Given the population of India which currently engages in the digital world at an unprecedented pace, the personal data of an individual floating in the virtual space is prone to being misused more frequently than anywhere else. With the increasing global digitisation, the need for a robust framework of Data Security and data sharing was recognised. However, despite the knowledge, there have been gaping holes in the skill set of the concerned professionals, whether lawyers or software developers.
“The major lacuna emanating from the lack of basic understanding of exactly how the personal data reaches the virtual space, how it can be potentially misused, and what are the means by which such data sharing can be regulated at the end of the consumers. Most importantly, what recourse to adopt in the event of involuntary data breach. While companies require DPOs, the knowledge base currently available does not provide efficient training to prepare for the same,” says Ekta Rai, Advocate, Delhi High Court.
Rai suggests that in order to make professionals job ready for DPOs, they ought to be trained in the space of the basic technical know-how of the virtual data sphere, primarily the difference between personal, sensitive data and publicly available data as well as the legal provisions which regulate data sharing. “While it seems fairly simple, the actual education of the same will require making available good literature and effective training on the topic for the young professionals to understand and successfully execute the role of a DPO,” says Rai.

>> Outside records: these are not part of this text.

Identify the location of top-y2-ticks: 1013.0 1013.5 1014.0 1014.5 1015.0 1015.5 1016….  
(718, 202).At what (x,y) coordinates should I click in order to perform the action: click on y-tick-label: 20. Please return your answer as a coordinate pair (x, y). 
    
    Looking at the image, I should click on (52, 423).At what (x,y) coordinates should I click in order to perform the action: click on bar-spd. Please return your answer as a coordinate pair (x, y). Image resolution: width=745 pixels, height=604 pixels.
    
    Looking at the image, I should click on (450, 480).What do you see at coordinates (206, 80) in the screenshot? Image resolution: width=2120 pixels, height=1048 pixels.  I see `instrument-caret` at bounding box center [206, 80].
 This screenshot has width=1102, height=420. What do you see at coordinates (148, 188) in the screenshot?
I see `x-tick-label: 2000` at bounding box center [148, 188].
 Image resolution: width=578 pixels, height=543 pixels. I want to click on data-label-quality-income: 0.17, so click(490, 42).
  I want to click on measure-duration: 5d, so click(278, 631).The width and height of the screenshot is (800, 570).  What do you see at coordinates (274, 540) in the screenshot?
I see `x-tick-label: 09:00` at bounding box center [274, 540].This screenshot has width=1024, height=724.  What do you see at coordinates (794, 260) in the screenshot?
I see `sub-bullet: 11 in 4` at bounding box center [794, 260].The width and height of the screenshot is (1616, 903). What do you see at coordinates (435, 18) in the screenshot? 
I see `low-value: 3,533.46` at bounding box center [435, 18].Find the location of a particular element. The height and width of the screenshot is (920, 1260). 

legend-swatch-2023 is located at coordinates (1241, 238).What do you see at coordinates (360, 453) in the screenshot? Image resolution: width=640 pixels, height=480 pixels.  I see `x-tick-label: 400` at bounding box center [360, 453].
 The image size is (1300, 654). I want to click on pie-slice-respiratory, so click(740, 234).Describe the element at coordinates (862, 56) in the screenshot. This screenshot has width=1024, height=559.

While Indian organizations usually assign multiple data and cyber responsibilities to their existing personnel, the expanded compliance requirements under the new law now demands having dedicated individuals who can handle the roles such as that of a DPO. “These professionals must possess in-depth knowledge of the new legal requirements and shall have the expertise to address the queries of individuals regarding their personal data. These professionals are expected to play a vital role in making the new Indian data law a success. Summarily speaking, a further substantial increase in demand for such professionals is anticipated in India now,” says Chakraborty.
The DPDP Act, 2023 requires entities to appoint a point of contact responsible to answer questions raised by individuals with regard to personal data processing. However, certain entities classified as Significant Data Fiduciaries are required to appoint a ‘Data Protection Officer’. Such officers must be resident in India, report to the Board of Directors (or equivalent body) and be the point of contact for grievance redressal. The details of such officers must also be specified in notices and consent requests.
“While qualification or appointment details of these Data Protection Officers is not specified in the Act (and remains unclear if it may be specified in the rules), such officers must be equipped to handle compliance and requests from users, stakeholders and legal authorities. This may include a wide variety of responsibilities such as handling data subject rights, ensuring compliance throughout the data life cycle, overseeing technical and organizational measures (including reporting structures) implemented, reporting compliance to key personnel (or Board), periodically reviewing data in/out flows, supervising data protection impact assessments, data audits, apart from handling law enforcement requests,” says Prashant Phillips, Executive Partner, Lakshmikumaran and Sridharan.